### THE PROBLEM:
Return only the lines from the one that contains "Task: Select cell" through the last line of the records below, exactly as they stand. Pictures are not part of the copy.

Items listed in a dataset
:::

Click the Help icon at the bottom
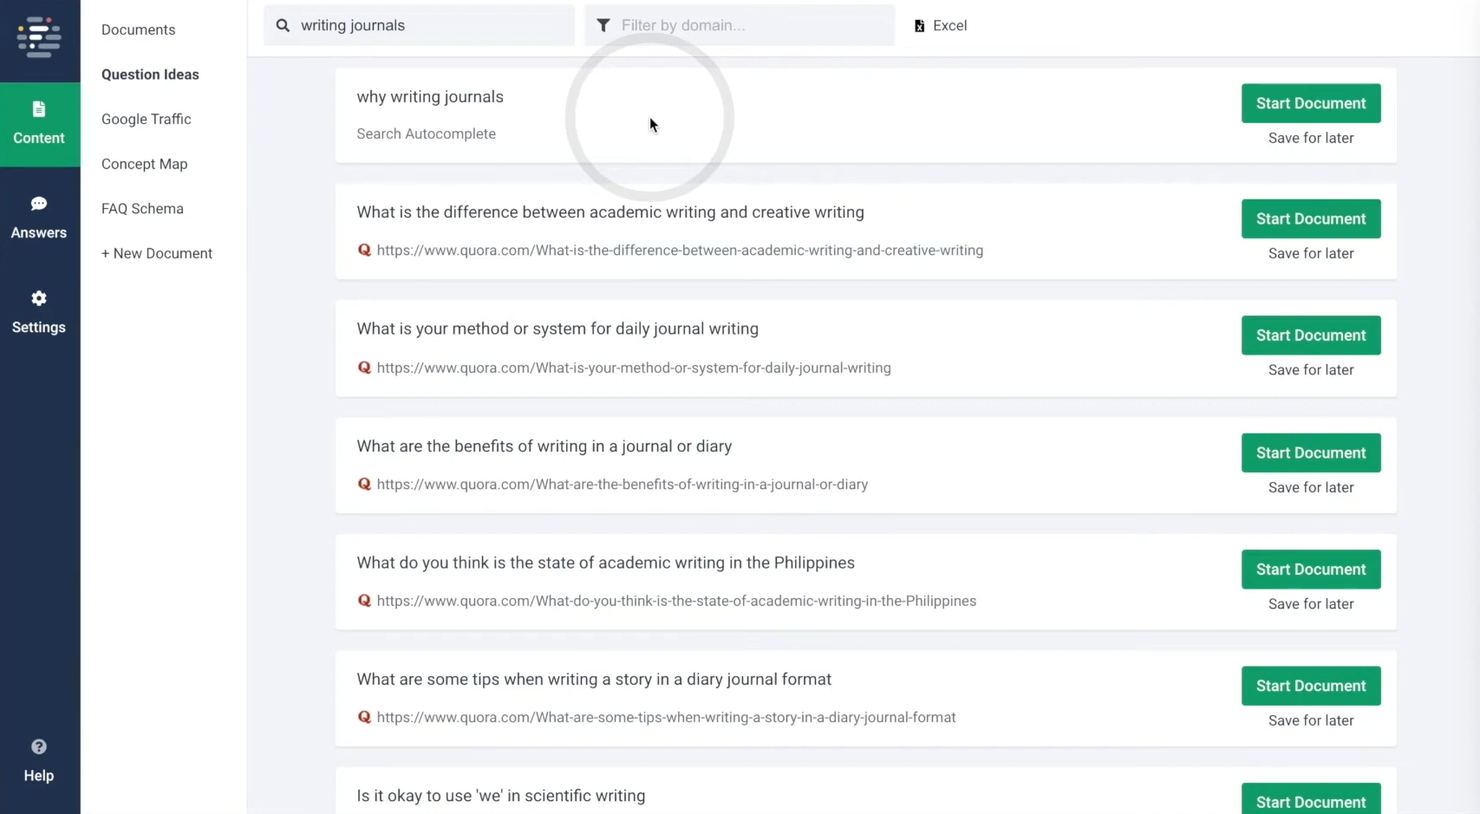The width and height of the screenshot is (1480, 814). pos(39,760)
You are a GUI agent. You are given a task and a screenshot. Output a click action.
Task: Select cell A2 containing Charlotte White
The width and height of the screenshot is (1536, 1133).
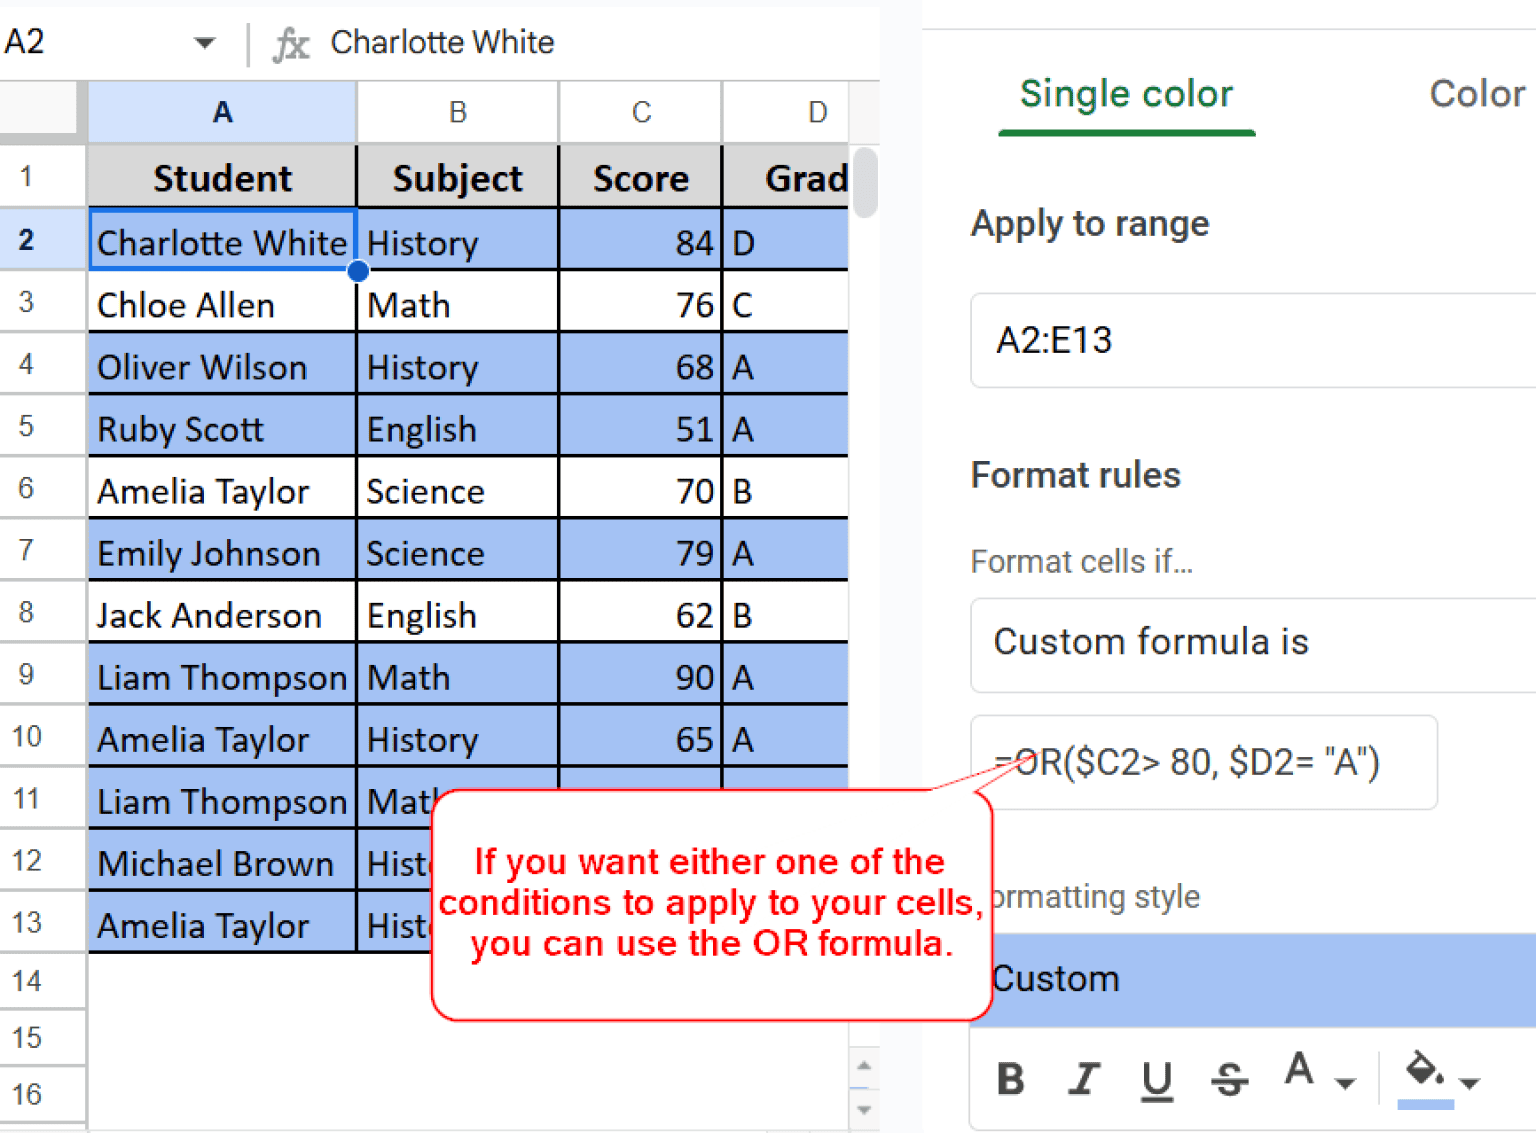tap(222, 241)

:::

### RESPONSE AREA:
Task: Select cell A2 containing Charlotte White
The width and height of the screenshot is (1536, 1133).
tap(222, 241)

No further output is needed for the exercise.